— BEGIN Article —

### Dataset for the NHD to WQP

This script contains the definition of functions used in forming the <i>NHD</i> to <i>WQP</i> dataset
The <i>NHD</i> to <i>WQP</i> dataset consists of the following 6 csv files 

Listed below are the 6 csv files generated.

1. <b>WaterBody</b> - Table that stores details of Water Body
2. <b>BoundingBox</b> - Table that stores details about the bounding box 
3. <b>W2B</b> - Relation Table from Water Body to Bounding-Box 
4. <b>B2S</b> - Relation Table from Bounding-Box to Sites
5. <b>W2S</b> - Relation Table from Water Body to Sites
6. <b>Sites</b> - Table that stores details of the Sites


In [3]:
import shapefile
import pandas as pd
from shapely.geometry import *
from simpledbf import Dbf5
from pywqp import pywqp_client
from geopandas import *
import os,glob
import shutil
import pandas as pd

doing node 'org'
doing node 'station'
doing node 'result'
doing node 'activity'


In [4]:
# To avoid throwing of warnings
pd.options.mode.chained_assignment = None 

# Getting all the polygon shape files 
data_path = "NHD_High_Resolution/NHD_Minnesota/Shape/"
sf = shapefile.Reader(data_path+"NHDWaterbody.shx")
shapes = sf.shapes()

# Global variables intialization
df_sites = pd.DataFrame()
df_master_sites_table = pd.DataFrame()

-------------------------

#### Helper Functions that aid in the creation of the data-set

Below section of the notebook defines functions that aid in the creation of the dataset

1. Function to construct a polygon for water body with points
2. Function to query WQP with the bounding box coordinates
3. Function to check if the coordinates lie within the polygon of water body.

##### 1. Function to construct a polygon with points

In [2]:
# Construct polygon of the water body
def construct_polygon(points):
    """
        Constructs polygon of the water body
        Args:
            points (list): Input String
        Returns:
            polygon (shapely.geometry.polygon.Polygon)
    """
    polygon = shape(points)
    return polygon

##### 2. Function to query WQP on the bounding box coordinates

In [5]:
# Query WQP with the bounding box co-ordinates
def web_service_call(bbox):
    """
        Retrieves data from water quality portal using web service client
        Args:
            bbox (list): Input list
        Returns:
            result_df (pandas DataFrame)
    """
    client_instance = pywqp_client.RESTClient()
    bbox_params = ','.join(bbox)
    
    # Preparing the input payload
    verb = 'get'
    host_url = 'http://waterqualitydata.us'
    resource_label = 'station'
    params = {'bBox':bbox_params,'siteType':'Lake, Reservoir, Impoundment'}
    equivalent_url = client_instance.create_rest_url(host_url, resource_label, params, mime_type='text/csv')
    
    # Make the web-service call and get the response into a DataFrame
    result = client_instance.request_wqp_data(verb, host_url, resource_label, params, mime_type='text/csv')

— END Article —

*Objective 1:*
Copy from the NHD-to-WQP dataset notebook the part that opens with the words containing "Retrieves data from" and closes with "client_instance = pywqp_client.RESTClient()".
The notebook and the records have no connection to each other.

— BEGIN Listing —

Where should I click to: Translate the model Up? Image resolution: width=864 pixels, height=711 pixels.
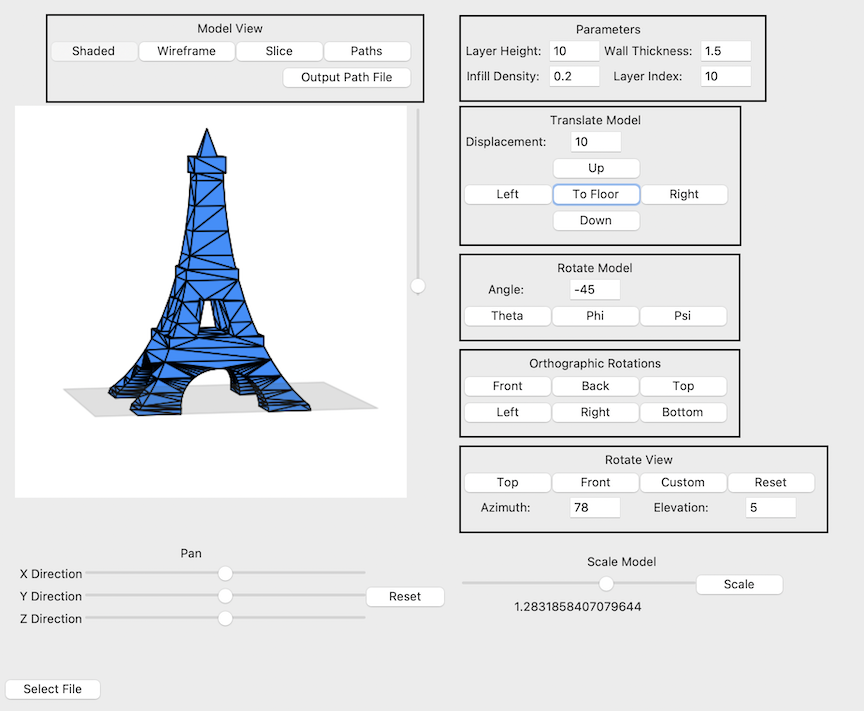point(596,168)
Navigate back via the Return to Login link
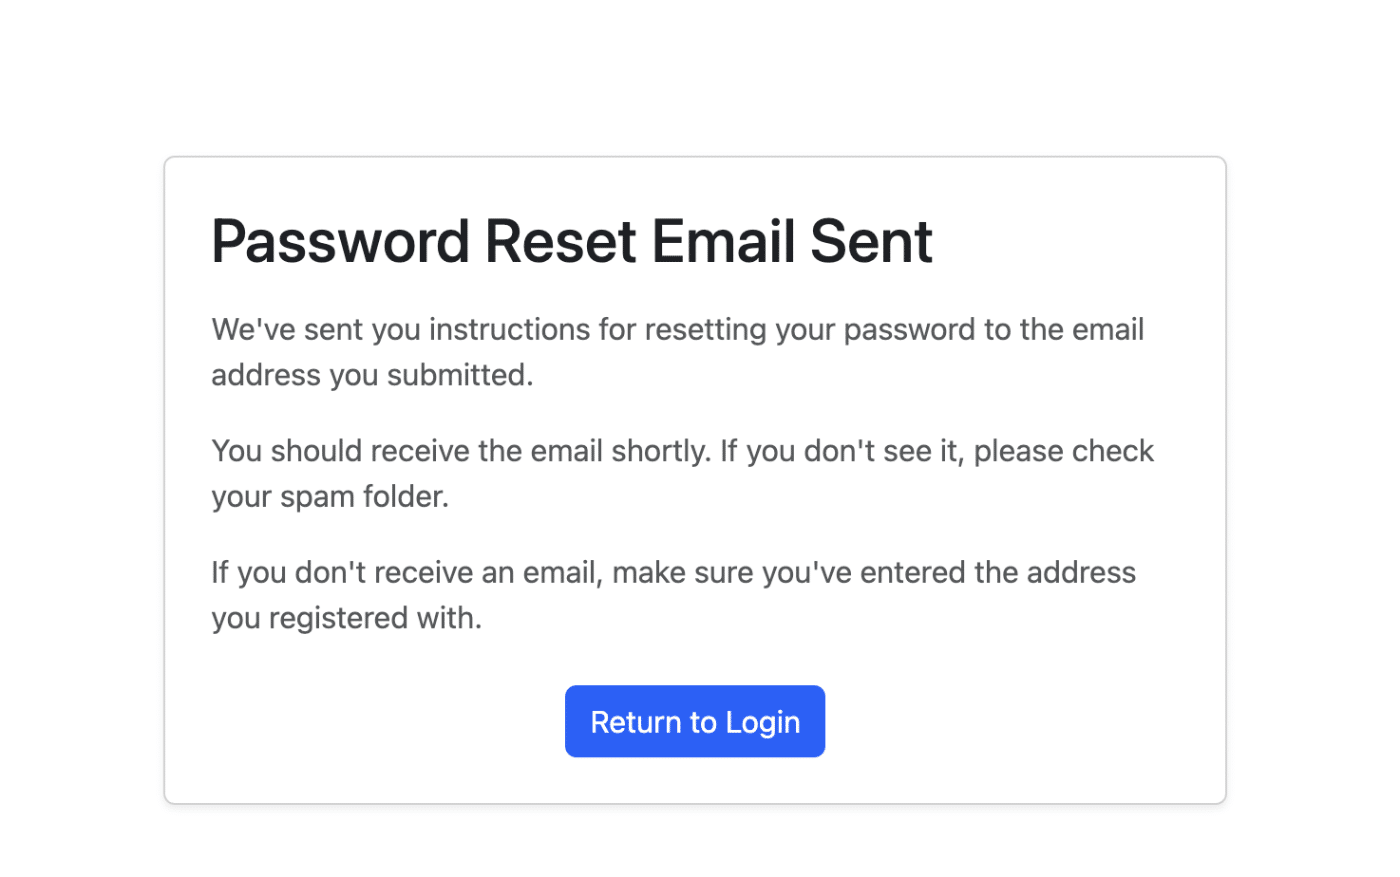Image resolution: width=1400 pixels, height=877 pixels. click(x=695, y=721)

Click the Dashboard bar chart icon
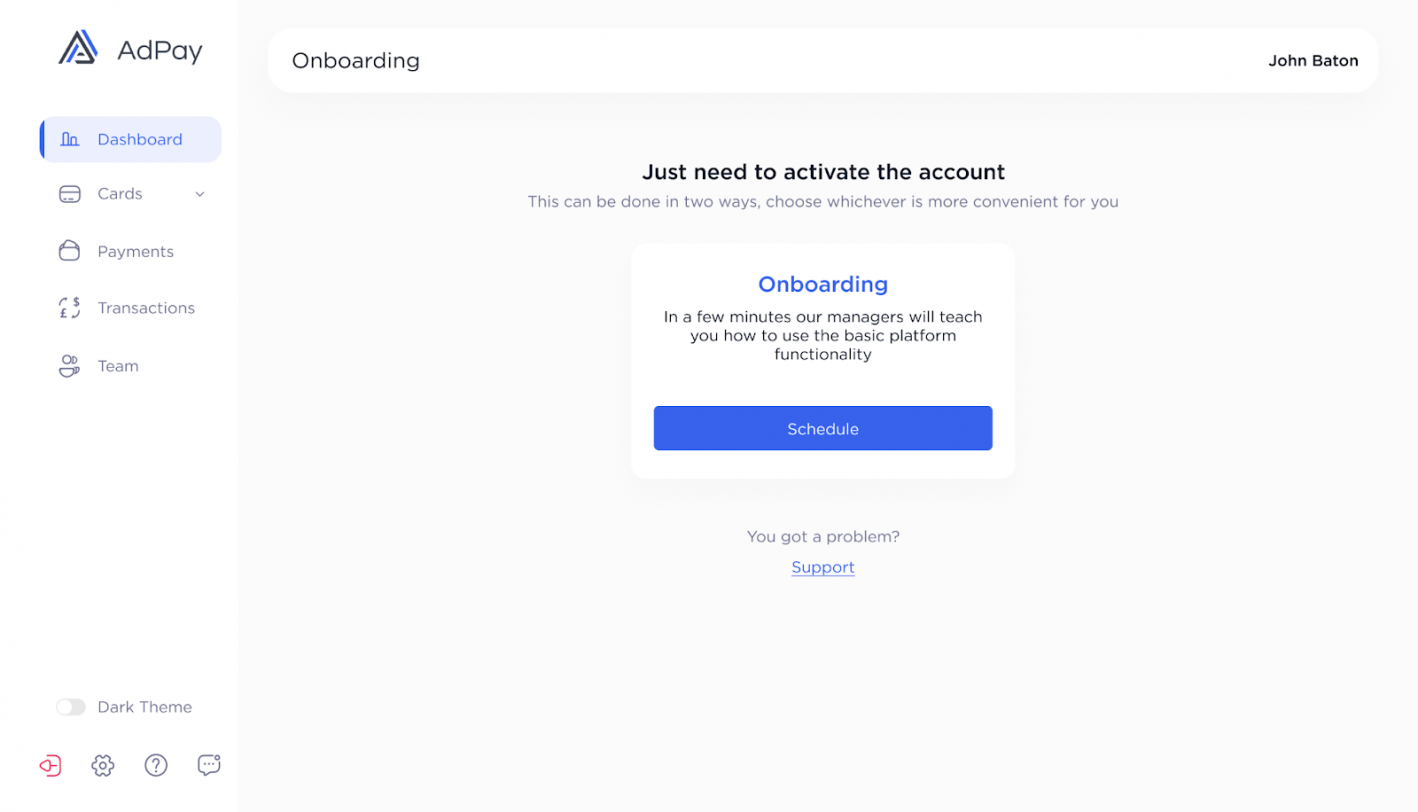click(69, 139)
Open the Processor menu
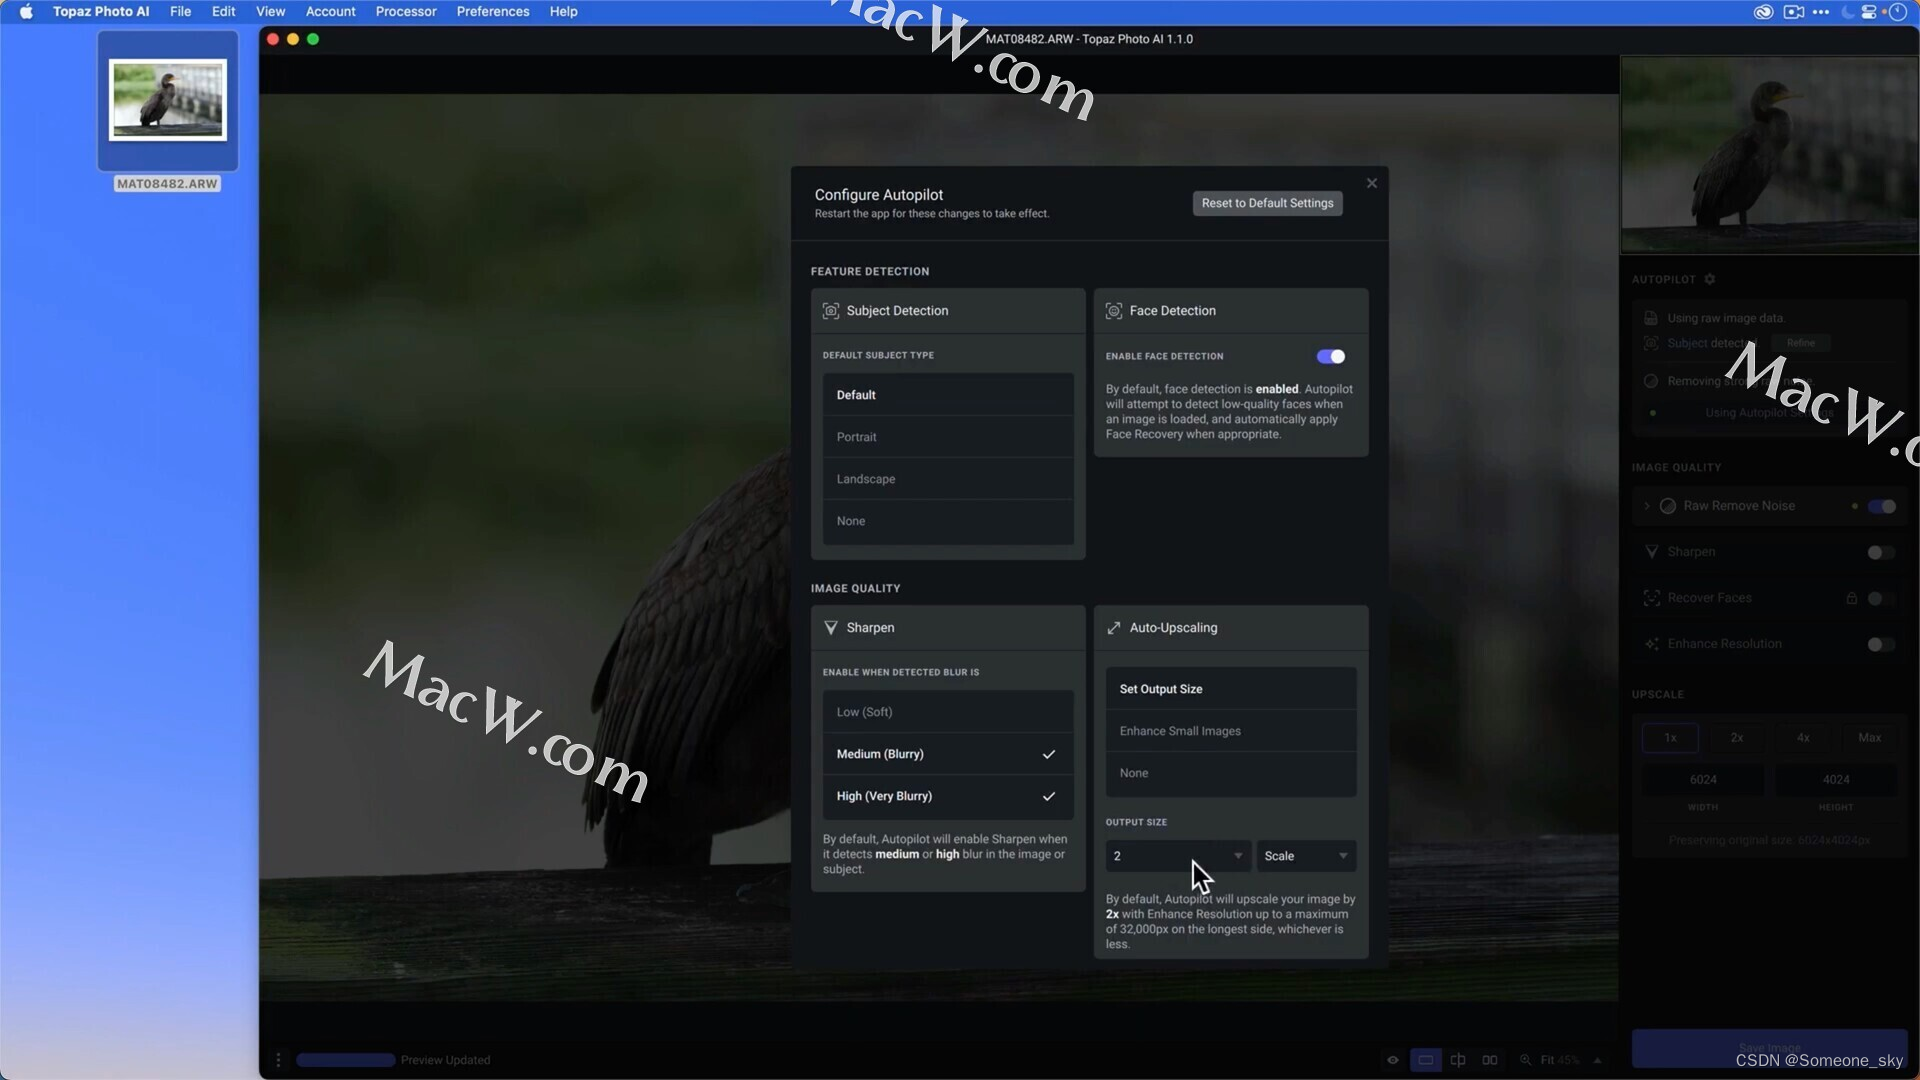The width and height of the screenshot is (1920, 1080). 406,12
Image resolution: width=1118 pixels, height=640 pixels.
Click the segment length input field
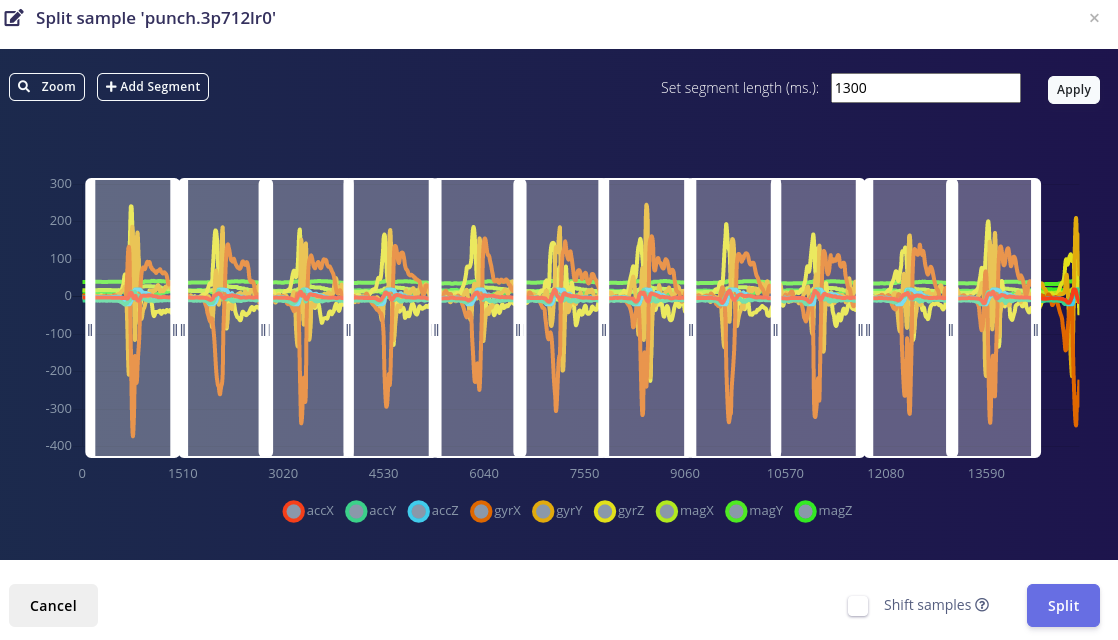click(925, 88)
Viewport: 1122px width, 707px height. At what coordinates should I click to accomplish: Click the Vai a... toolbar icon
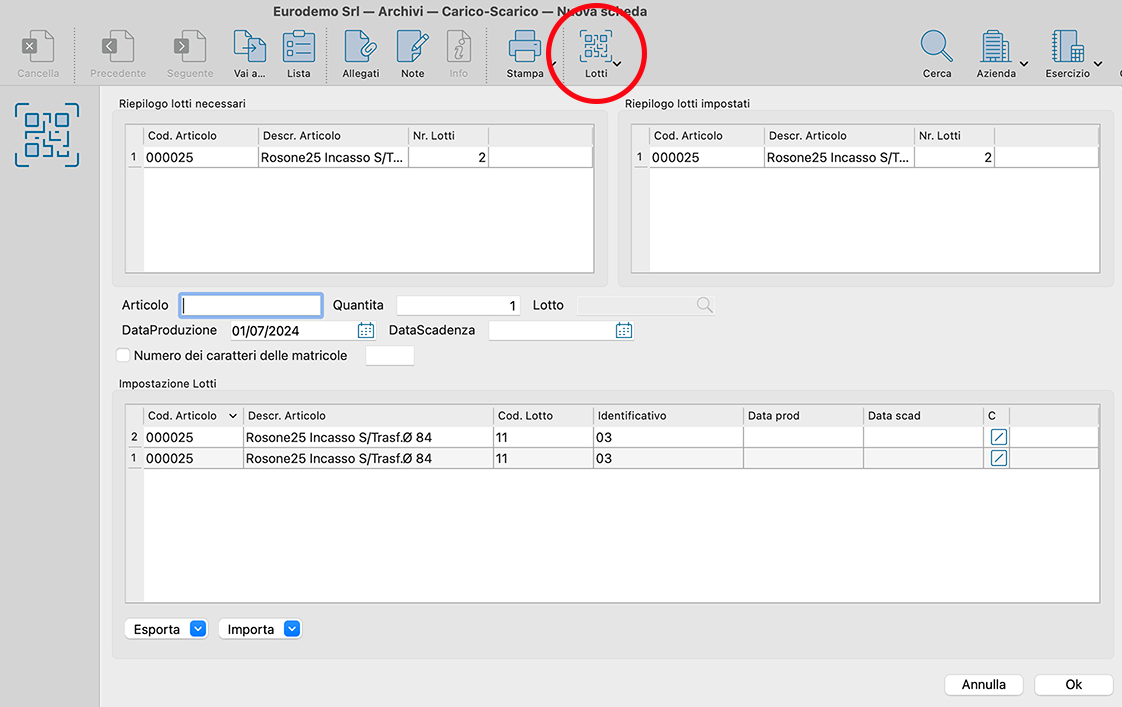tap(249, 48)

— END Listing —

*Objective 2:*
Repeat the records word for word, from the line containing "Click the Dashboard bar chart icon" through the end of the records, omitting the pictures.

*Expected output 1:*
Retrieves data from water quality portal using web service client
        Args:
            bbox (list): Input list
        Returns:
            result_df (pandas DataFrame)
    """
    client_instance = pywqp_client.RESTClient()

*Expected output 2:*
Click the Dashboard bar chart icon
click(69, 139)
Open the Processor menu
The width and height of the screenshot is (1920, 1080). 406,12
Image resolution: width=1118 pixels, height=640 pixels.
Click the segment length input field
click(925, 88)
Viewport: 1122px width, 707px height. At what coordinates should I click to accomplish: Click the Vai a... toolbar icon
tap(249, 48)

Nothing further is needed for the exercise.